It is finally 12:30 and our bus arrives to take us to the ship (we board at 1:00 PM). Can't wait to get settled and shower! The R7 is one of Renaissance's two newest ships and identical to the rest of the fleet. Upon arrival we have our picture taken (I'm sure that we all look our best after all the travel)!  This will be a case of buying the photo just to get it off the display board! This is the first time I have ever waited on a line to check in for a Renaissance Cruise. Things are set up well, different lines for names beginning with different letters of the alphabet.  They have even staggered the arrival times of the buses.  The good news is that the lines move quickly.  From here our hand luggage is taken from us and we are escorted to our rooms.  We are in cabin 7121 at the rear of the ship. Chose this cabin because it has a deeper balcony than the rooms on the side. The trade off is that you can get the smell of fuel when sitting on the balcony every so often and in the morning the balcony furniture has some soot on it, which you need to wipe off. Our luggage has not yet arrived so we unpack our hand luggage and then go up to the Panorama Buffet where lunch is being served.

It is nice to have this opportunity to just sit and unwind before facing the job of unpacking. When we return to our cabin our luggage is waiting. We had thoughts of going out this afternoon to see Dover Castle - supposed to be worth the visit. However, a shower and getting settled just seems to be the better choice.

At 4:30 we attend the port talk in the Panorama Lounge. This is a must for me, since this is the first cruise where I have had such a difficult time deciding on which shore excursions to select.  Figure that listening to the talk about them might help. First our cruise director, Clodogh O'Connor, speaks.  She is going to be wonderful, must have been a stand up comic in another life.  She gives a general description of our first three ports and then Michael, the shore excursion manager gives the particulars on the tours. After listening, I am still confused which tours to select so wait on line to ask some questions at the end. Michael is very helpful and my decision is made. Renaissance has a new policy (at least new since last spring when we last sailed with them) where they offer a discount of $10 per excursion, if the person (not couple) take seven or more tours with them.  I believe that this is to encourage people to take the tours through Renaissance rather than doing ports on their own.  It appears that the tours may have been marked up in some cases to be discounted.  The pricing of the tours depends on the port.  Some ports have very high prices and others are quite low.  I have also heard complaints on the message boards that people are given no help if they do not book tours through Renaissance.  Not true on this cruise.  In the port talks, Clodogh was extremely helpful in telling us how to do it on our own.  No one felt pressured to take the tours.  Many chose the tours and just as many chose to do the ports on their own.

Returned to our cabin and filled out the shore excursion form.  We like to take the ship's shore excursions since, for us, it seems to be the best way to see the most in the short amount of time that we have in port.

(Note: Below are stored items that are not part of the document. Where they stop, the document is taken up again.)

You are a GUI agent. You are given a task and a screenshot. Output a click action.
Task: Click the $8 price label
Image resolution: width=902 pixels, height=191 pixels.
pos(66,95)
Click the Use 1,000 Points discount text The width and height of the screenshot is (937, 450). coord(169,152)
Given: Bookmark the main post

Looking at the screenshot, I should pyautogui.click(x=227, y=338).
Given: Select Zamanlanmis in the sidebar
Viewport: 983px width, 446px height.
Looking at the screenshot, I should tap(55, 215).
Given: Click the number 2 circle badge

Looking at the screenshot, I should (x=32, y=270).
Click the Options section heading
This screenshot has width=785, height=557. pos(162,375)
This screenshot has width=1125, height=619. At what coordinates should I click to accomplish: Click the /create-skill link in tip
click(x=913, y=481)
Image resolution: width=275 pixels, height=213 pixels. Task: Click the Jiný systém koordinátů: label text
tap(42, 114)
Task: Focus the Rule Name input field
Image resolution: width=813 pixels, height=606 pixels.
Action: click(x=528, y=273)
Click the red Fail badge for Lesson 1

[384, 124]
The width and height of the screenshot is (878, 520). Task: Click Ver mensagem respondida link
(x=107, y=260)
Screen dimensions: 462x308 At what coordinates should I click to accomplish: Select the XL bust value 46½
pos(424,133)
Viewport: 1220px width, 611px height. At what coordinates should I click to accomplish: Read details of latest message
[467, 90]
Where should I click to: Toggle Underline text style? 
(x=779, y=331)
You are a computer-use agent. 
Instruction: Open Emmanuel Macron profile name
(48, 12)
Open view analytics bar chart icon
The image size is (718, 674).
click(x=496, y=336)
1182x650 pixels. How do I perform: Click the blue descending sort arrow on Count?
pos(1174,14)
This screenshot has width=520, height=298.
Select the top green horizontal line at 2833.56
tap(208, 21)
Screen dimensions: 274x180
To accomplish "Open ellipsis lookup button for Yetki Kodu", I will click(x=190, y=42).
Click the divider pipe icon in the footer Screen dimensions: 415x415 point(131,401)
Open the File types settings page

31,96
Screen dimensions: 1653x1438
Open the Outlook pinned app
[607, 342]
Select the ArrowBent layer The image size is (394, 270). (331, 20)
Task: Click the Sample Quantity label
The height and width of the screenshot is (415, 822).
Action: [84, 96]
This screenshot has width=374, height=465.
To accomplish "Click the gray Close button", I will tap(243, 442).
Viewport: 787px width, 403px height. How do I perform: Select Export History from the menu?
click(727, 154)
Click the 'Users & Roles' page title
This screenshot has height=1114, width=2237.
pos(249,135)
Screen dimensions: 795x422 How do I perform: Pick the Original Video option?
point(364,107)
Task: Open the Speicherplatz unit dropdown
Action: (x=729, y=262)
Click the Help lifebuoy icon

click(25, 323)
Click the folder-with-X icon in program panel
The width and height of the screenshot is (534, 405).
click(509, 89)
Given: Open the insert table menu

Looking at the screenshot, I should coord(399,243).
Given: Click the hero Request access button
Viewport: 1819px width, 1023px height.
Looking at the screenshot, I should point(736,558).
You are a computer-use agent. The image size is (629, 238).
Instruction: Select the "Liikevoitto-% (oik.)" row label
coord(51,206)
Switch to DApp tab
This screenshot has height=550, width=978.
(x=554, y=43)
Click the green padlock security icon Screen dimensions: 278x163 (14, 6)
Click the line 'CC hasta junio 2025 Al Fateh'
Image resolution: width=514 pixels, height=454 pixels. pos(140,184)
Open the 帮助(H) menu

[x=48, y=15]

Our cabin stewardess introduces herself and I ask her to bring a lounge chair for the balcony.  At first she said that she couldn't but I mentioned that on other cruises they have gotten one for me.  She says that she will check and does bring one (tip her $10).

Jim walks off the ship to enjoy a cigar (still no smoking on board). We do find out that the reason the smoking policy is being changed is that they are now marketing to the Europeans who will not take a cruise without smoking. Smoking will be limited to one end of the upper deck and to one section of the Horizons lounge. There will be no smoking allowed in the cabins or on the balconies and no cigars will be permitted. With these restrictions I don't think that the smoke will be a serious problem for non-smokers anywhere but in the Horizons Lounge. We were also told that at present many people do not abide by the no-smoking rule. We asked what they do when someone smokes and were told that a letter is sent to their cabin. At present there is smoking in the crew quarters. They feel that they could not staff the ship with no smoking for the crew, since most are Europeans. Even though it is on the ship I have never personally smelled it. Our cruise has under 500 guests (the ship is not filled to capacity of close to 700) and the next cruise has even less. My guess is that they are not filling the ships and this is the reason that they are marketing to the Europeans.

I spend time on the balcony reading and feel so relaxed. Don't want to sleep so that I can adjust to the new time as quickly as possible. From our balcony we have a wonderful view of the White Cliffs of Dover and Dover Castle. The sun is warm and I am enjoying listening to the seagulls. Once the sun goes down it becomes a bit chilly.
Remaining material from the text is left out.